When it comes to lists there are good, short and nice sounding names for most parts of list
- Head
- Tail
- Last – somewhat commonly used
Currently I am doing a lots of TypeScript type manipulation and often I need to get all the starting elements of list/tuple except for the last element, e.g. part [1,2,3] of [1,2,3,4] and I don’t really have good nice name for this, is there anything that is agreed upon for is less common case like in Head/Tail instance? I currently name it as Initial but don’t really like it
2
Smalltalk has names which I (as a Smalltalk programmer) consider pretty ok:
first
and last
return the first or last element of a sequenceable collection (array, list, etc).
allButFirst
and allButLast
return the sub-collection without the first or last element.
Many languages use .. (or 🙂 to denote slices, and I find Python’s solution most appealing. There, the indexes in a slice a[start:end]
, and start and end can be omitted or negative.
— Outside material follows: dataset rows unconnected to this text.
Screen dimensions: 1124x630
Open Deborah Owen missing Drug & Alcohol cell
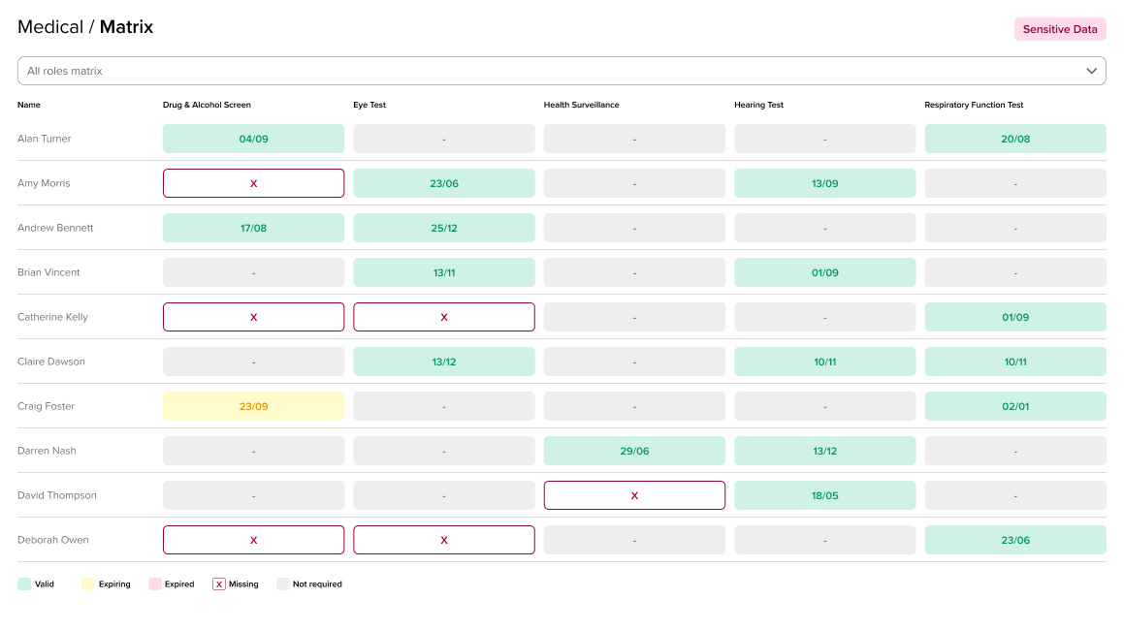pyautogui.click(x=253, y=540)
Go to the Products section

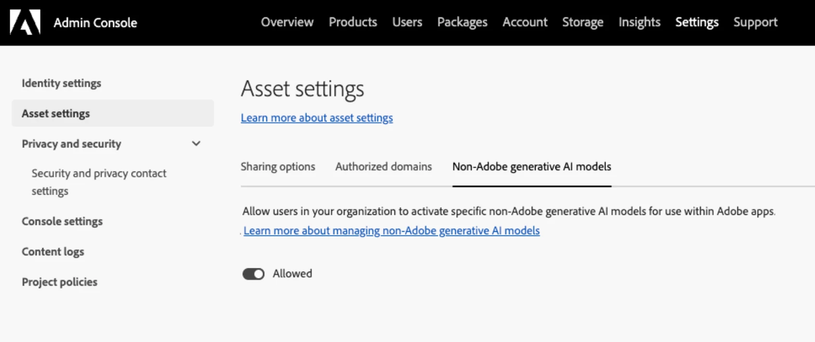(353, 22)
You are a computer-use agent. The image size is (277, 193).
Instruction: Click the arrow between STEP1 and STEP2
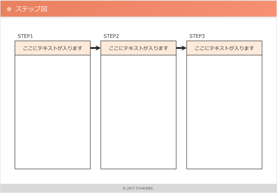point(96,48)
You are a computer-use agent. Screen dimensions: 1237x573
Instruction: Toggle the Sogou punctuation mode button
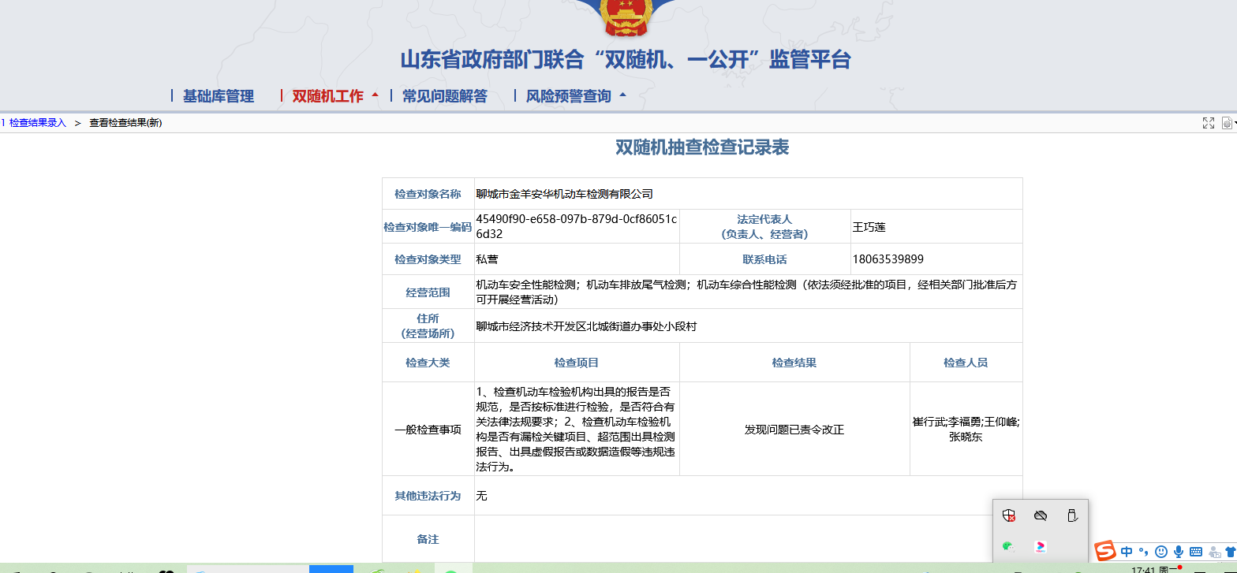pyautogui.click(x=1144, y=552)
All but first elements of a list then becomes a[1:]
, and all but last a[:-1]
, which is both terse and versatile and avoids the naming issue altogether.
1
There is no particular standard or even informal standard for this, so you’ll have to establish a term at least for your project.
To be understood as conveying a similar concept to those more well-known terms, it should be a short, common everyday word. “Body” unfortunately would imply leaving out the head and the tail, so it’s out. “Start” (to me) sounds more like the meaning of “head”, i.e. containing only one element. I think in your situation I’d go with front, which at least conveys a meaning of containing several elements rather than just one.
1
Like @Killian I don’t think there’s an established word for this, when referring to something which is all-but-the-last.
Perhaps the “fore”, or something derived from it as a prefix and strongly implying a multitude or an area (rather than a single item), like “foregroup” or “forepart“. These are likely to be the most self-evident words if other people encounter them.
Or if you wanted to stay with the animal metaphors like head and tail, then perhaps “nose” or “beak“, or even “snout“.
The is also “trunk” – which besides being long and at the front of the elephant, has a strong connotation from trees of “the main thing” or “the major part”.
I can’t think of many objects which are regarded as having a long piece conventionally at the front as well as a short piece in the rear. Perhaps a whip, which has a “flail” and a handle – which would conveniently be a nice rhyming counterpart with “tail”, and memorised as a “front tail”.